An Interpretable Closed-Loop Intelligent Tutoring System for Multimodal Affective Feedback in Asynchronous Presentation Training

This paper presents an interpretable closed-loop Intelligent Tutoring System (ITS) that supports feedback-guided practice for developing on-camera oral presentation skills at scale. The system operationalizes a seven-dimensional Behaviorally Anchored Rating Scale (BARS) and implements a three-layer interpretable feedback architecture that connects rubric-aligned multimodal scoring, audience-perceived expressive diagnostics, and retrieval-augmented conversational coaching to support deliberate practice. Built on an XGBoost backbone, the ITS maps multimodal inputs (facial, vocal, textual, and oculomotor features) into evidence-based feedback that can be traced back to observable performance cues. Trained on 10,360 Massive Open Online Course (MOOC) video segments, the system achieved rubric-aligned scoring with performance levels comparable to expert ratings (R2 = 0.48-0.61, Spearman's rho = 0.69-0.78, MAE = 0.43-0.57). In a pre-post validation study with 204 adult learners over a 30-day practice window, participants demonstrated significant improvements across all seven BARS dimensions (Cohen's d = 0.39-0.90), with practice frequency showing a strong positive association with posttest performance after controlling for baseline scores and demographics. The results demonstrate how multimodal analytic outputs can be systematically transformed into observable behavioral change through an integrated feedback architecture, advancing explainable and pedagogically grounded ITS design for performance-based competencies.

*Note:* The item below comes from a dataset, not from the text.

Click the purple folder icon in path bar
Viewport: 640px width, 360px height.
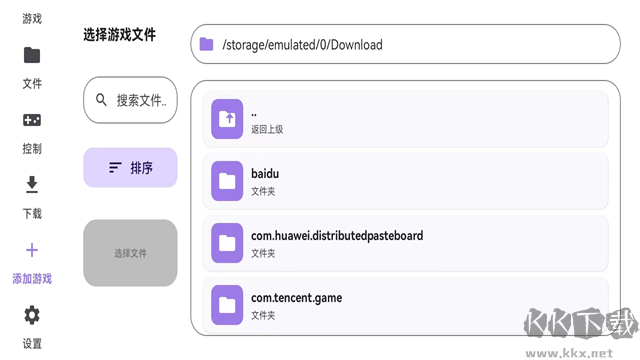tap(207, 44)
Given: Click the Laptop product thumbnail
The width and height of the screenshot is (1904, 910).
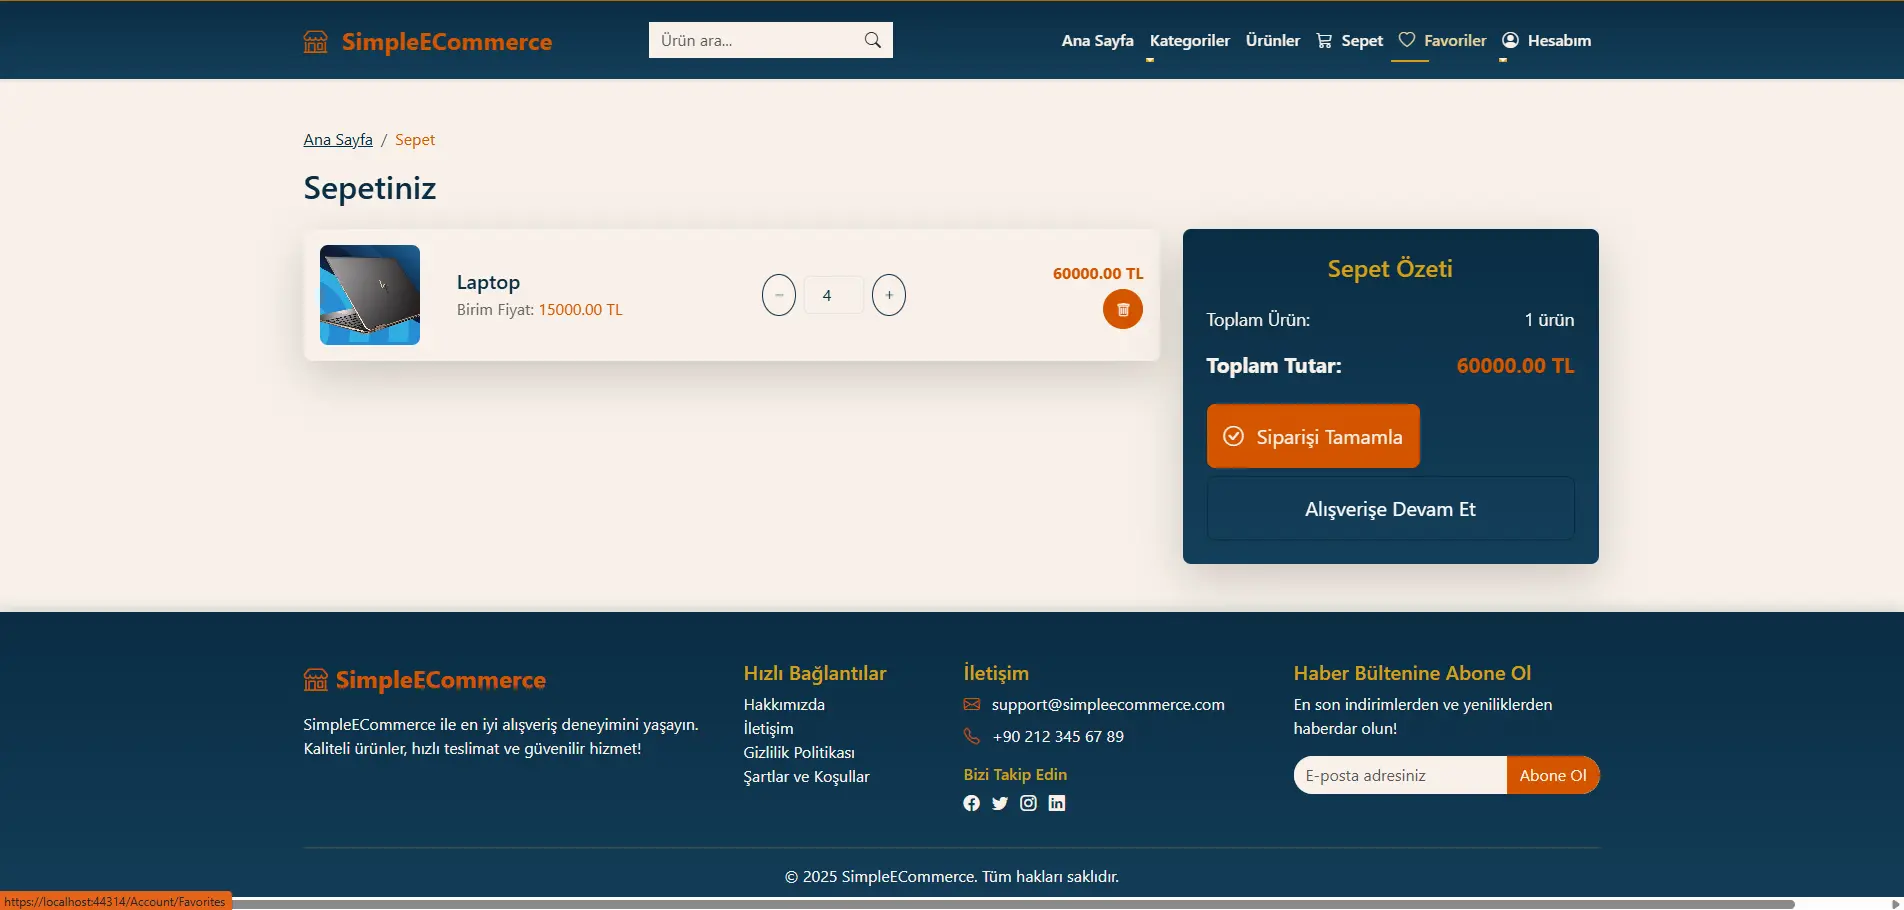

翻译：本文提出了一种可解释的闭环智能辅导系统，该系统支持大规模反馈引导式练习，以培养面对镜头的口头演讲技能。该系统操作了一个七维的行为锚定评级量表，并实现了一个三层可解释反馈架构，该架构连接了与量表对齐的多模态评分、观众感知的表达性诊断以及检索增强的对话式辅导，以支持刻意练习。该系统基于XGBoost主干，将多模态输入（面部、语音、文本和眼动特征）映射为基于证据的反馈，并且这些反馈可以追溯到可观察的表现线索。该系统在10,360个大规模开放在线课程视频片段上进行训练，实现了与量表对齐的评分，其表现水平与专家评分相当（R²=0.48–0.61，Spearman's rho=0.69–0.78，MAE=0.43–0.57）。在一项包含204名成年学习者的前后测验证研究中，经过30天的练习窗口期，参与者在所有七个BARS维度上均表现出显著提升（Cohen's d=0.39–0.90），并且在控制基线分数和人口统计学变量后，练习频率与后测表现呈强正相关。研究结果展示了如何通过一个集成的反馈架构，将多模态分析输出系统性地转化为可观察的行为改变，从而推动基于表现能力的、可解释且具有教学基础的智能辅导系统设计。